Romina Power: il segreto di Italia fa arrabbiare l'ANPI

Non solo scie chimiche per Romina Power. Il suo film Il segreto di Italia, per la regia di Antonello Belluco, che racconta l’eccidio di Codevigo avvenuto tra l’aprile e il giugno del 1945, quando 136 persone tra Brigate Nere, componenti della Guardia Nazionale Repubblicana e alcuni civili vennero uccise dalla 28esima Brigata Garibaldi. Fa sapere Il Giornale che al multisala «The Space» di Limena, nei pressi di Padova, il film è campione al botteghino con un risultato che era difficile prevedere: su 17 sale, ha incassato meno soltanto di Hunger games e, per far fronte a tutte le richieste, è stato addirittura programmato uno spettacolo supplementare alle 0.45.

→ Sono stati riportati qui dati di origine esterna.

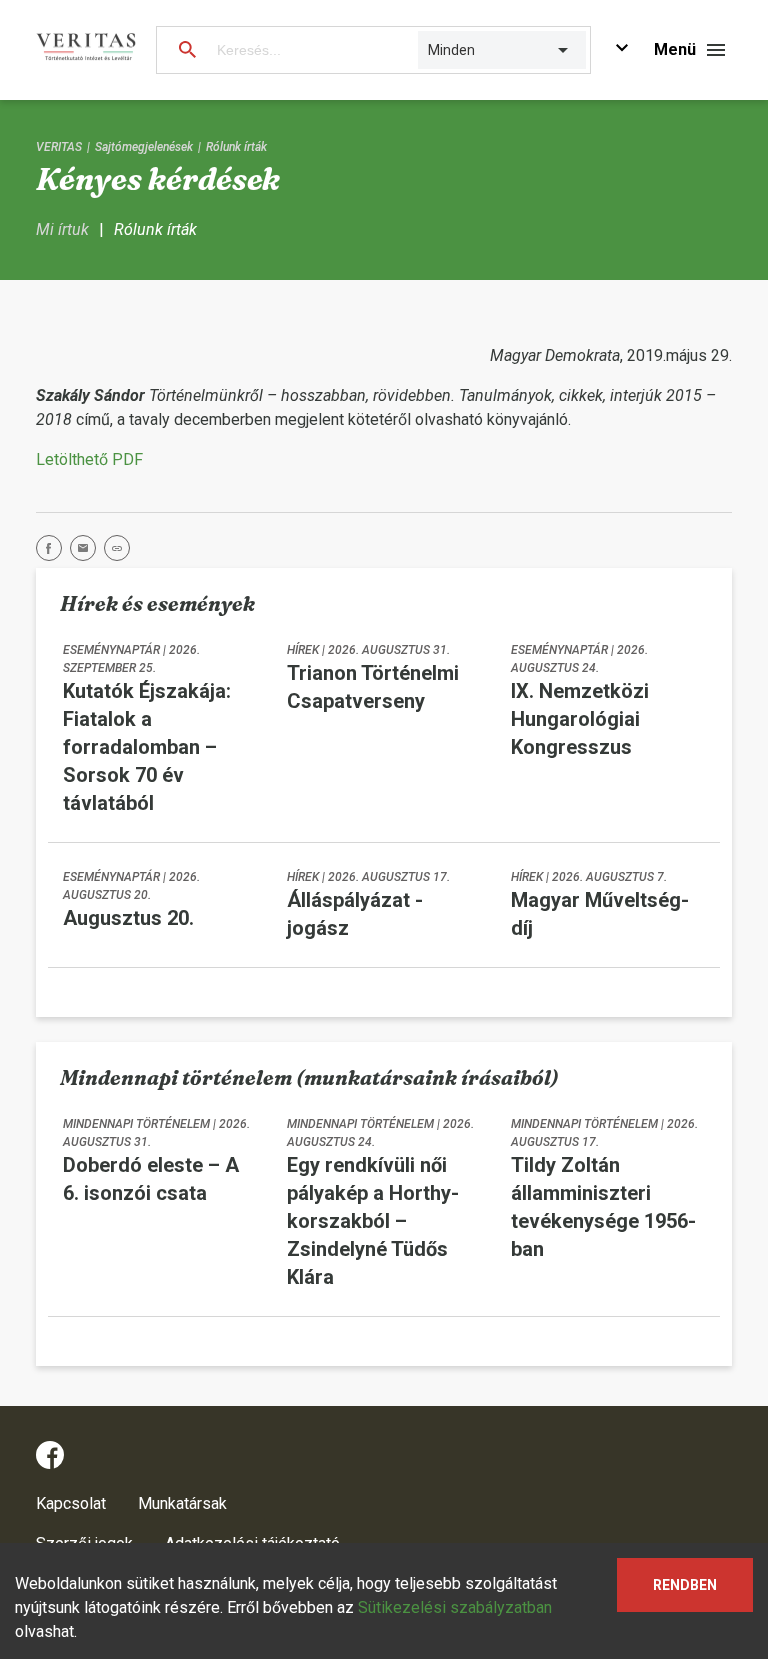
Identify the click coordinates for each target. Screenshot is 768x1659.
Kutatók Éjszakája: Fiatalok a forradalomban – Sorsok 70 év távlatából (147, 747)
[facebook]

Un film che però all’ANPI non è piaciuto per niente, e la recitazione di Romina in veneto ancora meno:
«Esprimiamo tutta la nostra delusione e il nostro disappunto» dicono la presidente provinciale dell’Anpi Floriana Rizzetto e il coordinatore veneto Maurizio Angelini, «perché il film è confuso e contraddittorio nel rapporto fra passato e presente, fra rievocazione e attualità; l’interpretazione della maggioranza degli attori è approssimativa e dilettantesca; la ricostruzione degli ambienti rurali almeno improbabile». Non è sfuggito ai critici il coltivatore diretto di Codevigo che possiede una Balilla in tempo di guerra. Ma non è tutto: «Il dialetto veneto esibito da Romina Power e altri attori è una koinè inventata e talora ridicola; molti personaggi sono macchiette da compagnia dilettantistica e il paesaggio è ricostruito in maniera oleografica, con scivolate patetiche alla Mulino Bianco». Ma è sulla ricostruzione storica che l’Anpi cala la scure della critica più veemente: «Belluco presenta una Codevigo irreale: occupazione tedesca e collaborazionismo fascista dipinti come periodi di tutta tranquillità; episodi tragici anteriori all’eccidio, come l’assassinio a sangue freddo, da parte dei fascisti, del prigioniero neozelandese Thomas Gay, ridotto alla sua semplice consegna ai tedeschi; l’ assassinio di Vittorio Antonio Lorenzetto (il matto di paese nel film), benevolmente e non casualmente trasformato in una finta esecuzione».
Secondo Rizzetto e Angelini, Belluco avrebbe deliberatamente sfumato sull’origine ravennate della maggioranza dei fascisti uccisi a Codevigo. «Non abbiamo dubbio alcuno che la totalità dei morti di Codevigo, ravennati e locali, siano state vittime di una furia giustizialista sommaria, inaccettabile e barbara» riconoscono i rappresentanti dell’Anpi, «escludiamo però che tutte quelle vittime possano essere definite innocenti. Fra i ravennati vi erano molti fascisti che avevano comandato la repressione antipartigiana e condotto, a fianco dei nazisti, rappresaglie contro la popolazione e i più anziani, nei primi anni Venti, erano stati squadristi in prima fila nel reprimere il movimento dei braccianti e dei contadini».
Scrive Wikipedia che la Magistratura di Padova trattò la vicenda in numerosi procedimenti dal 1945 al 1950 e poi dal 1961-62 sulla base d’indagini condotte fin dall’inizio dalla polizia Alleata e dai Carabinieri. Furono giudicati anche quattro partigiani della 28ª Brigata Garibaldi, tutti e quattro furono assolti.